**MATERIAL SHOWN:**
==*==
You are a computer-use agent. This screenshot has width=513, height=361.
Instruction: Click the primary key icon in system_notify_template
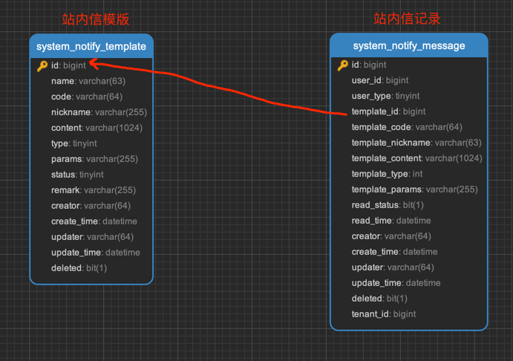point(42,66)
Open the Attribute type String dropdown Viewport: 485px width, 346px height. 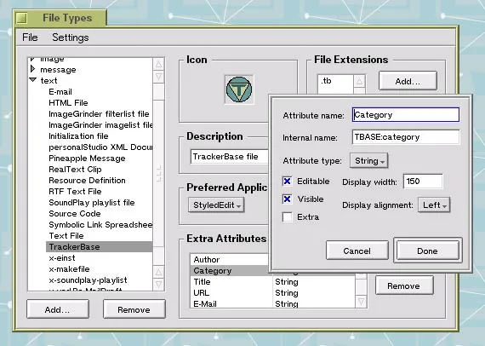(x=369, y=161)
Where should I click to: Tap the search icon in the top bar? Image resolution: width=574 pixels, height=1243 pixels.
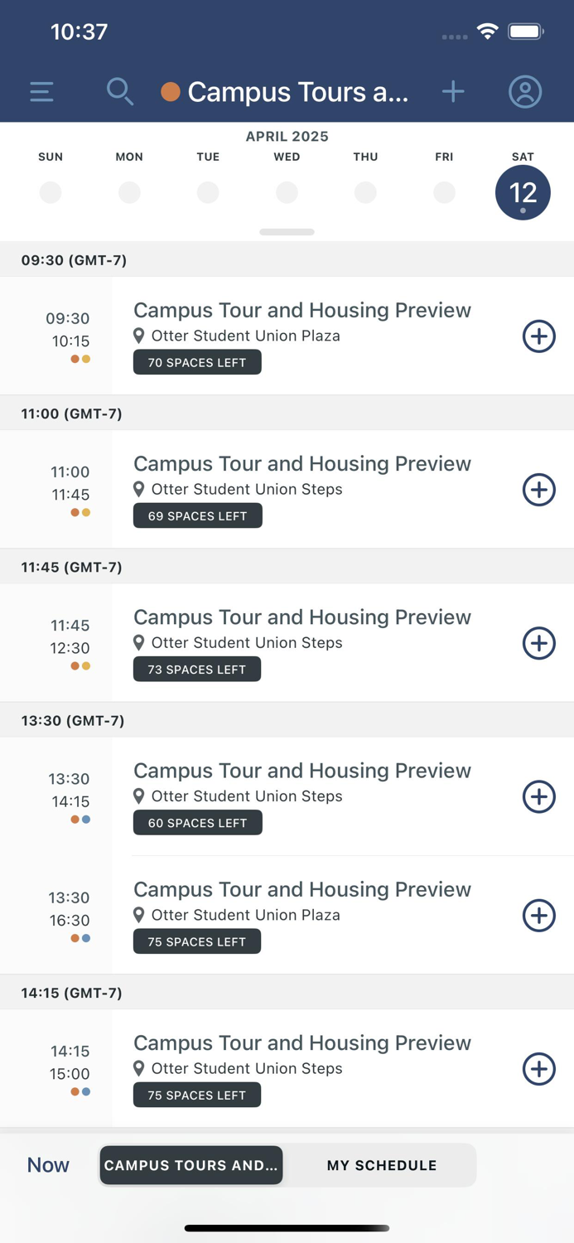tap(119, 92)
==*==
**EXERCISE BRIEF:** Please output everything in the listing from the line containing "Where should I" down to the end, reproducing each line exactly and leaving the pictures out.

**TASK RESPONSE:**
Where should I click to: Tap the search icon in the top bar? Image resolution: width=574 pixels, height=1243 pixels.
tap(119, 92)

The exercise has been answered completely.